Stored items from a collection

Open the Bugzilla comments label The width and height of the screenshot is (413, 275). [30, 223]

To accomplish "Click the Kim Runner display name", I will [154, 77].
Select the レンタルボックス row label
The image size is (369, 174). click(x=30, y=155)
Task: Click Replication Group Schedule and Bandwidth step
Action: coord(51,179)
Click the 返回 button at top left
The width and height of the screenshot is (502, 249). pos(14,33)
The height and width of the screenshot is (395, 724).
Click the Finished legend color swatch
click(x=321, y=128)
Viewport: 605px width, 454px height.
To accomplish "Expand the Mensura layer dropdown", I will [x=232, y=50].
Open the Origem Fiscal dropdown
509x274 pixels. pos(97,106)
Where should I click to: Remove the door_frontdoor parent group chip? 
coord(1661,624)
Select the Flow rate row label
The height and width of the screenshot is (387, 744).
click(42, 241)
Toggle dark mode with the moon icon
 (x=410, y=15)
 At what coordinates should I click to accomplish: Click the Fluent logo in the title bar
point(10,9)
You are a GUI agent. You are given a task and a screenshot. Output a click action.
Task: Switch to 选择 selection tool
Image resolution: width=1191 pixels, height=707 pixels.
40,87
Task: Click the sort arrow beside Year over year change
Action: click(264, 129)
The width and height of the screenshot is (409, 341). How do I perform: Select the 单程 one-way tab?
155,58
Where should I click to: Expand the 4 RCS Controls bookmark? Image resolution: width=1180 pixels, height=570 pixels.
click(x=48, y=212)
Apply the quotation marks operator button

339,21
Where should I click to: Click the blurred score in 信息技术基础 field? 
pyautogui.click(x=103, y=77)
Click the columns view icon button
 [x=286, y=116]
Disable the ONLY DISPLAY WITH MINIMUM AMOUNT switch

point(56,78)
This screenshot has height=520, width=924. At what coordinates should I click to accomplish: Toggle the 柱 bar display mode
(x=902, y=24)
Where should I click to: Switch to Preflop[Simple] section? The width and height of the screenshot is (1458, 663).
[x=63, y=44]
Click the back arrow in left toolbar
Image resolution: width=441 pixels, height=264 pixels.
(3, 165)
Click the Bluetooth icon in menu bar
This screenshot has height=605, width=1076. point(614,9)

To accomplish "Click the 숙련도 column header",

Assigned task
What is needed is an exact transcription of every record above.

Answer section
Open the Bugzilla comments label The width and height of the screenshot is (413, 275). [30, 223]

To accomplish "Click the Kim Runner display name", I will [154, 77].
Select the レンタルボックス row label
The image size is (369, 174). click(x=30, y=155)
Task: Click Replication Group Schedule and Bandwidth step
Action: coord(51,179)
Click the 返回 button at top left
The width and height of the screenshot is (502, 249). pos(14,33)
The height and width of the screenshot is (395, 724).
Click the Finished legend color swatch
click(x=321, y=128)
Viewport: 605px width, 454px height.
To accomplish "Expand the Mensura layer dropdown", I will [x=232, y=50].
Open the Origem Fiscal dropdown
509x274 pixels. pos(97,106)
Where should I click to: Remove the door_frontdoor parent group chip? 
coord(1661,624)
Select the Flow rate row label
The height and width of the screenshot is (387, 744).
click(42, 241)
Toggle dark mode with the moon icon
 (x=410, y=15)
 At what coordinates should I click to accomplish: Click the Fluent logo in the title bar
point(10,9)
You are a GUI agent. You are given a task and a screenshot. Output a click action.
Task: Switch to 选择 selection tool
Image resolution: width=1191 pixels, height=707 pixels.
40,87
Task: Click the sort arrow beside Year over year change
Action: click(264, 129)
The width and height of the screenshot is (409, 341). How do I perform: Select the 单程 one-way tab?
155,58
Where should I click to: Expand the 4 RCS Controls bookmark? Image resolution: width=1180 pixels, height=570 pixels.
click(x=48, y=212)
Apply the quotation marks operator button

339,21
Where should I click to: Click the blurred score in 信息技术基础 field? 
pyautogui.click(x=103, y=77)
Click the columns view icon button
 [x=286, y=116]
Disable the ONLY DISPLAY WITH MINIMUM AMOUNT switch

point(56,78)
This screenshot has height=520, width=924. At what coordinates should I click to accomplish: Toggle the 柱 bar display mode
(x=902, y=24)
Where should I click to: Switch to Preflop[Simple] section? The width and height of the screenshot is (1458, 663).
[x=63, y=44]
Click the back arrow in left toolbar
Image resolution: width=441 pixels, height=264 pixels.
(3, 165)
Click the Bluetooth icon in menu bar
This screenshot has height=605, width=1076. point(614,9)

To accomplish "Click the 숙련도 column header",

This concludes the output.